■ **YOUR ASSIGNMENT**
Copy exactly the lines from the one containing "Screen dimensions: 261x229" through the last line of the records below, including both, and leave out any pictures.

■ **MATERIAL SUPPLIED**
====

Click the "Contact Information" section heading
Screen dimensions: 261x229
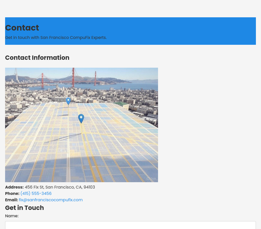(37, 58)
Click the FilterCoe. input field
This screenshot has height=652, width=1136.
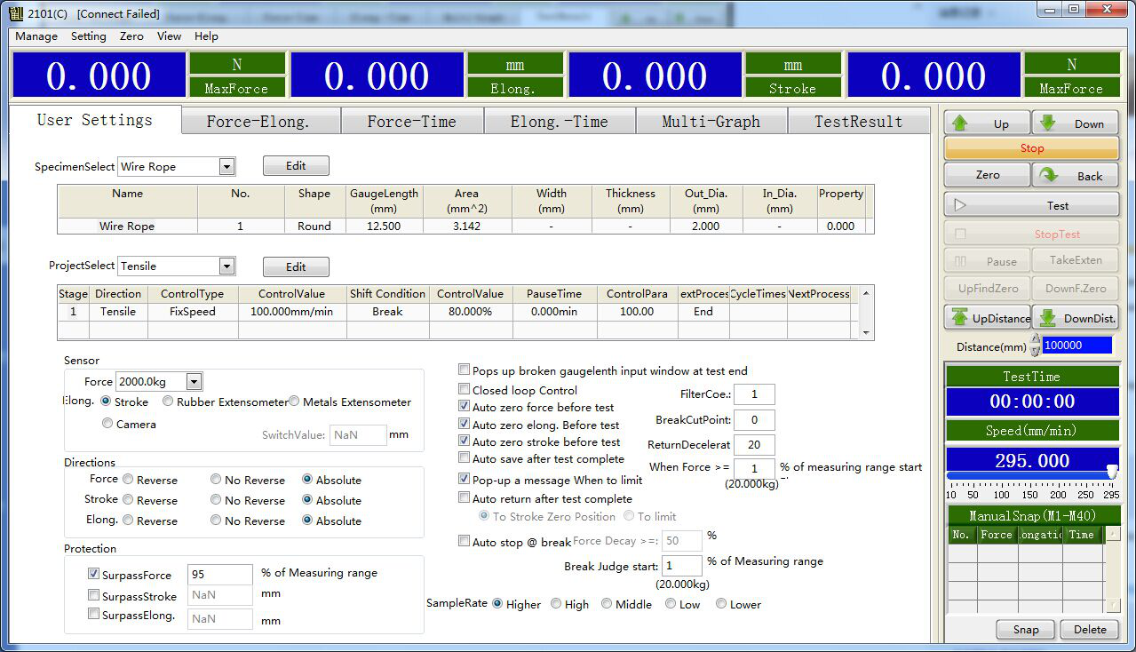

====

■ **RESULT OF THE TASK**
Screen dimensions: 261x229
(37, 58)
Click the FilterCoe. input field
This screenshot has height=652, width=1136.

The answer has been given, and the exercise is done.